My hillbilly friend has cured Parvo twice with gatorade and pepto-bismol. Sure, a country boy can survive, but he doesn’t know shit about economics.

I had a good friend in New York City
He never called me by my name, just Hillbilly
My grandpa taught me how to live off the land
And his taught him to be a businessman

He used to send me pictures of the Broadway nights
And I’d send him some homemade wine
But he was killed by a man with a switchblade knife
For forty-three dollars my friend lost his life

I’d love to spit some Beech-Nut in that dude’s eyes
And shoot him with my old forty-five
'Cause a country boy can survive

genius.com/Hank-williams-jr-a-c … ive-lyrics

Skinning bucks, running trotlines, growing tomatoes, making wine, having dogs and guns does not qualify one to make economic decisions and it’s that arrogance that pisses me off. And songs like that further the idea that there is pride in being a bumpkin. Not everything is “common sense”.

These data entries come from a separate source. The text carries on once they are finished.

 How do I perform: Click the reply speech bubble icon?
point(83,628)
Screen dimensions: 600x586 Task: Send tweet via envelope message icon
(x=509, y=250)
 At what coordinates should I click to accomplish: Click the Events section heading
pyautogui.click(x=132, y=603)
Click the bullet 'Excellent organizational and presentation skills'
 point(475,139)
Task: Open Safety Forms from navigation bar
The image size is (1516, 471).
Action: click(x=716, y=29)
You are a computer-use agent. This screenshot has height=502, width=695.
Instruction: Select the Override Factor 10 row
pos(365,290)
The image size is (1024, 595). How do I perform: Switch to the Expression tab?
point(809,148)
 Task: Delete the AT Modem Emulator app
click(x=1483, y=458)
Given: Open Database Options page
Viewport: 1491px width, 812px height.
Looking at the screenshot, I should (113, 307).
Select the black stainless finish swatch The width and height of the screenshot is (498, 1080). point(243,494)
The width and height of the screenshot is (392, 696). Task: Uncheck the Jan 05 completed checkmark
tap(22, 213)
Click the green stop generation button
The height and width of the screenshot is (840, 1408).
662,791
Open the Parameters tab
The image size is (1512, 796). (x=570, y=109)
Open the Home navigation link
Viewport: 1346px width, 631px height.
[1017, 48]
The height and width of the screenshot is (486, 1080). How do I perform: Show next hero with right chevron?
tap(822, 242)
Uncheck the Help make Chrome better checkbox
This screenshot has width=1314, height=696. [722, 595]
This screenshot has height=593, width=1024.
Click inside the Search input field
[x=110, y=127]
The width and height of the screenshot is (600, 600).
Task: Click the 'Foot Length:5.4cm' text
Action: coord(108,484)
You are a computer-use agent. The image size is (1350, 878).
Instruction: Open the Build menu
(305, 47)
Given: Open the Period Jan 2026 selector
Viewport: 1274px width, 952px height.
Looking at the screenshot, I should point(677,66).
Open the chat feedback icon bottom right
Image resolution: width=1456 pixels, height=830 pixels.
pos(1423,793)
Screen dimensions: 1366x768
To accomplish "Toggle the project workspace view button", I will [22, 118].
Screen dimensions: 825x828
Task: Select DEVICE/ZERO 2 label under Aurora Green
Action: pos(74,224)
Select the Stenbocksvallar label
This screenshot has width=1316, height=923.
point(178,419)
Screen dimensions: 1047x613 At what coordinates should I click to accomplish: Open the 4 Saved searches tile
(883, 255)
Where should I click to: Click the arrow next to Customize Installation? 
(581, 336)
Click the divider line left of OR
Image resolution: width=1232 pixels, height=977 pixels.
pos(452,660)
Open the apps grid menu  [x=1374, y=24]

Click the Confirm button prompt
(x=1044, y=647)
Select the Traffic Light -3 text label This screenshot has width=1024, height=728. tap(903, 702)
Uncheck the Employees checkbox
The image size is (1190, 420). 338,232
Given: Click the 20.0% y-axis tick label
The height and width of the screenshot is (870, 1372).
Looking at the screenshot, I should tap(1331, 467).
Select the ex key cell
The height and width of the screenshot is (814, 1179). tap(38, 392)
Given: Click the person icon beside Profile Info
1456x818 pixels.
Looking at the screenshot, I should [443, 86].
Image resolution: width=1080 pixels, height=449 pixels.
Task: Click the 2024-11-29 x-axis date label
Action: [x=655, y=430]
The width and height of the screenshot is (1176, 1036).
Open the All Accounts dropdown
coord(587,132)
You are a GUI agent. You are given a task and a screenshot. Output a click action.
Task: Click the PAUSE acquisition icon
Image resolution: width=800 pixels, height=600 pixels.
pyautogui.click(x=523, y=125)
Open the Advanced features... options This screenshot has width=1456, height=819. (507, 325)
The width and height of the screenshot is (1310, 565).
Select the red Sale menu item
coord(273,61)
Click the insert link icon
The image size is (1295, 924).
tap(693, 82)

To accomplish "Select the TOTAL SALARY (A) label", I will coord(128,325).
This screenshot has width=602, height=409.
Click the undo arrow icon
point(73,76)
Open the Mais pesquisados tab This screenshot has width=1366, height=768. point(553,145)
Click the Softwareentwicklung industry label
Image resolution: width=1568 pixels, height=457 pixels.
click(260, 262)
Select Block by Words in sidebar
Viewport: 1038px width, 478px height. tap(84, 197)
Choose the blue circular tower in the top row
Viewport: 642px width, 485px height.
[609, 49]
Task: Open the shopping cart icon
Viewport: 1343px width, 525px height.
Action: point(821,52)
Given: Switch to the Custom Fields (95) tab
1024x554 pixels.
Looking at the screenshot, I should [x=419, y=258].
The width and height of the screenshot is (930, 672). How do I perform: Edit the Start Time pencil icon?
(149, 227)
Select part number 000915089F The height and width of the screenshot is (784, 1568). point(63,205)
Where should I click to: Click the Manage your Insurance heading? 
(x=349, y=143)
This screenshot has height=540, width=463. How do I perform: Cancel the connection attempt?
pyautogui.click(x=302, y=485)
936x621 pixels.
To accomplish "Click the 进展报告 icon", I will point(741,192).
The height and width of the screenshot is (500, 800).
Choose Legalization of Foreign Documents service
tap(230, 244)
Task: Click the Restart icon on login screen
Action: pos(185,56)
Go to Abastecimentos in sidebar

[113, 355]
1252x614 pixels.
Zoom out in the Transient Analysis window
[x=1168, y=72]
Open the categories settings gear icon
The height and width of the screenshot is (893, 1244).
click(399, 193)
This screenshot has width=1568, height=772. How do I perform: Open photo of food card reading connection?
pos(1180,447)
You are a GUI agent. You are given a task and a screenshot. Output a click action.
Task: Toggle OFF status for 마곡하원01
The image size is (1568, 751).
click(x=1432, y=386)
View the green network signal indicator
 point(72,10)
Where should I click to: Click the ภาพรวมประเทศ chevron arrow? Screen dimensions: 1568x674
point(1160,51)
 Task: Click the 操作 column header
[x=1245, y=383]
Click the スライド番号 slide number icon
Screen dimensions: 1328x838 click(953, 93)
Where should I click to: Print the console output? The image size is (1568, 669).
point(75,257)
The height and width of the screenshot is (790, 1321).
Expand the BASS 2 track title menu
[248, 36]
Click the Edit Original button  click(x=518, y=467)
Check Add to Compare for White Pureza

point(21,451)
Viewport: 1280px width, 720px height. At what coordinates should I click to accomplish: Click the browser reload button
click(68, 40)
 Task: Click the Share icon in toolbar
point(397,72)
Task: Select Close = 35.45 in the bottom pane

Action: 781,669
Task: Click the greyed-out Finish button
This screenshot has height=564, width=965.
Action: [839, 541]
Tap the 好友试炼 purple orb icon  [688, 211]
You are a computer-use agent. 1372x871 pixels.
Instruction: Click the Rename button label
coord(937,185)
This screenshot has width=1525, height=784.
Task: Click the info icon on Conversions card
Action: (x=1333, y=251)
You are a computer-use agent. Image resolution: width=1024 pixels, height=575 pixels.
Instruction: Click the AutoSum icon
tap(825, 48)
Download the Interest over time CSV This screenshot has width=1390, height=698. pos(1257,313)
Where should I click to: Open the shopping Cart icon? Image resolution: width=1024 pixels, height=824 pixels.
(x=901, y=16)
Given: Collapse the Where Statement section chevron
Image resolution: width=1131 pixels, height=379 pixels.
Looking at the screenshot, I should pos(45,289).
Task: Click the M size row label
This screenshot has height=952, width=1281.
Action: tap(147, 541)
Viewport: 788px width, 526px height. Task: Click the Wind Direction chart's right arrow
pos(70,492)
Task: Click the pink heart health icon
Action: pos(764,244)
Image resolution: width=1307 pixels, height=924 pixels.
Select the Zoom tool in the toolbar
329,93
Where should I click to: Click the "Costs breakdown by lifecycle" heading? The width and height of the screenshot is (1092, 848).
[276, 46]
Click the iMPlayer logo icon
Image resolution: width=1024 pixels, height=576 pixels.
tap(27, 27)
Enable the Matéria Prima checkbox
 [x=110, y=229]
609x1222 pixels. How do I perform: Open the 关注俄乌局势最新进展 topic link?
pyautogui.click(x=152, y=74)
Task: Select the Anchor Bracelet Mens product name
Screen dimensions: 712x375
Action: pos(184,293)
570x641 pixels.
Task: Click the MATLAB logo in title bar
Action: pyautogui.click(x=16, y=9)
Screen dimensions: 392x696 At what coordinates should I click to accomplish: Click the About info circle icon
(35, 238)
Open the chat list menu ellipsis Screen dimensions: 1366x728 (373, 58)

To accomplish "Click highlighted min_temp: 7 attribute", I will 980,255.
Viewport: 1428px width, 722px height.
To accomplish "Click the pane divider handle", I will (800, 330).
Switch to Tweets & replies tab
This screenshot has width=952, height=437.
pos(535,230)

Because without gov regulation we get corporate regulation. Either the gov says this is how things should be or profit determines how things should be. Capitalism = capitalizing off society.

Categorizing a group of people who have excelled academically as inherently missing something is essentially saying smart people are stupid; that they are stupid specifically because they are smart.

Andrea Ghez, Wendy Freeman, Sara Seager, Laura Danly, Kim Weaver, Michelle Thaller, Amy Mainzer and that’s just the ones on discovery channel videos. There’s another all covered in tattoos and i can’t remember her name.

That’s the worst kind. Our genders are confused and we still don’t get welfare.

Conspiracy theories often result from cognitive biases and that’s the antithesis of intelligence I think.

How could they be without being educated about what is happening?

Right, educated people are probably better at defending bad ideas. scottberkun.com/essays/40-why-sm … bad-ideas/

Funny, you were reading my mind lol

[youtube]https://www.youtube.com/watch?v=3cQNkIrg-Tk[/youtube]

That doesn’t qualify one as an economist.